Last week Florian and I were fly fishing the famous Karup river as well as the Ribe river in Denmark for Sea trout and salmon. Fishing the Ribe river we were staying on a bridge and watching a pike laying on the bottom just below the bridge. We showed that pike to a young Danish fellow who then tried to catch that pike with his Rapala wobbler.
The pike was completely ignoring the wobbler several times. I told the youngster that he needs a real (small) fish to catch that pike. 5 minutes later the youngster came back with a small fish. His friend was fishing for small baitfish nearby. The youngster hang the (dead) baitfish on the end of the wobbler. The moment the wobbler and the baitfish came down to the bottom the pike turned on it immediately. He grabbed the baitfish and took it of the wobbler. 10 minutes later the pike was back in his position and again ignoring the wobbler as well as a Mepps spinner.
All that made me think a lot!
Obviously it was the smell of the dead fish which told the pike that this was something matching to be within the pike's food range.
A lot of fly fishermen now would explain me the real flavor to have activated the pike. What if the pike already was in feeding mood but could clearly smell the wobbler not to be in his food range?
I have no doubt that we all (me included of course) have a lot of fish coming to our flies to then turn away instead of taking it. Even more fish will not even come to our flies.
I am pretty sure that we very much underestimate how precise many species of fish can smell our flies and know that they are NOT within their food range. Of course we may fool the fish sometimes by agressivity or curiosity. And probably sometimes the fish may even want to eat our flies. But those fish which are under a high fishing pressure are mostly smart enough to simply smell something to be wrong.
I blelieve yet we know very little here which is why most of don't care much (if any) when opening their fly box and smelling all the glue, lack and chemical stuff in it.
Fish can smell 1 million times better than we can!
Imagine a fish who has learnt to smell your fly not to be within his feeding range from a significant distance.
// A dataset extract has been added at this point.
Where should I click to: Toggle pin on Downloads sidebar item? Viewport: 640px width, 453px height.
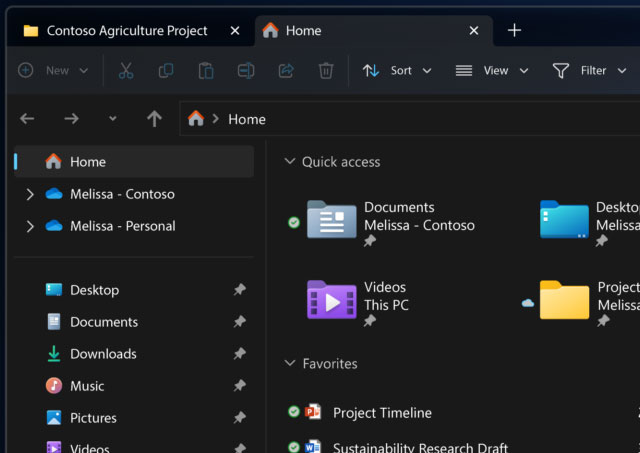[x=239, y=354]
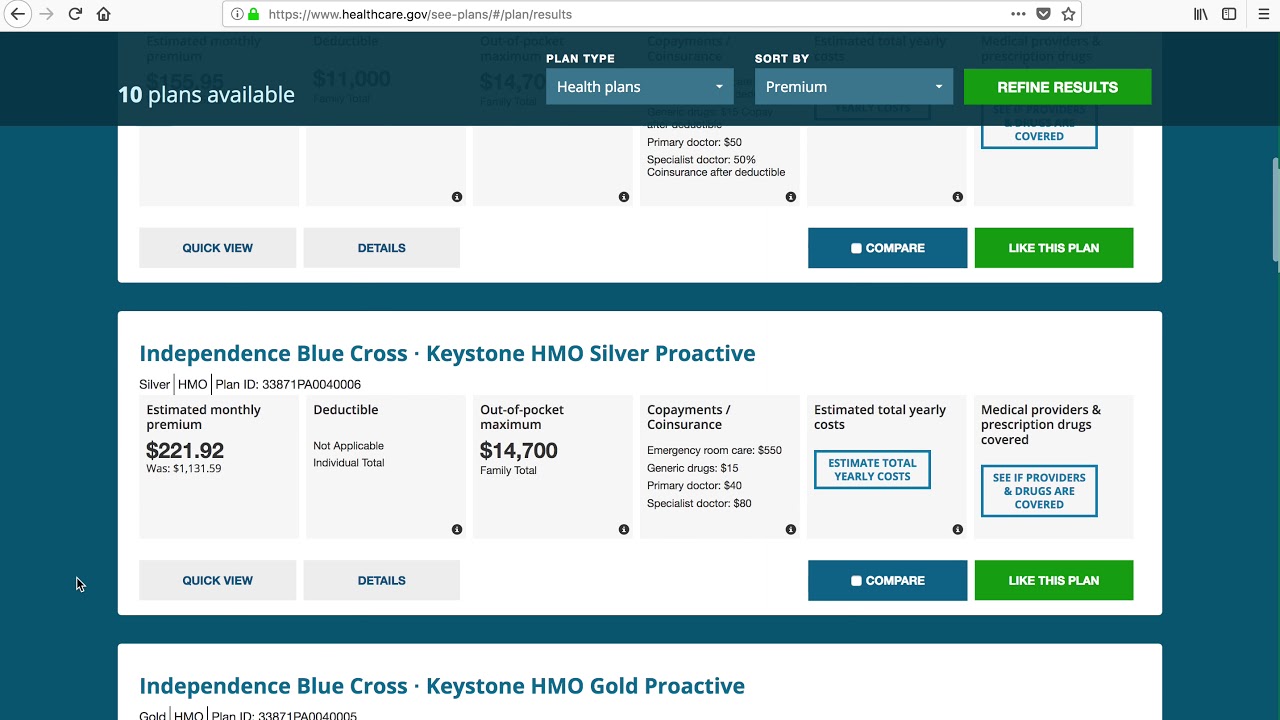Save page to Pocket icon
This screenshot has width=1280, height=720.
(x=1043, y=14)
What would be your strategy to catch this fish?
Fish have at least 5 different ways (senses) how they get all the information they need about all the details of their environment. No, it's not just about seeing our flies! Well, UV active tying materials ARE of course most important, right!? ;)
By the way last week Flo and I saw round about 150 salmon (mostly silver ones) jumping in front of our nose. We tried all our stratgies. Not a single take! :)
In order to catch some serious fish again I went carp fishing the day we came home. ;)
Catchy week to all of you!
All my best
Some pictures as always...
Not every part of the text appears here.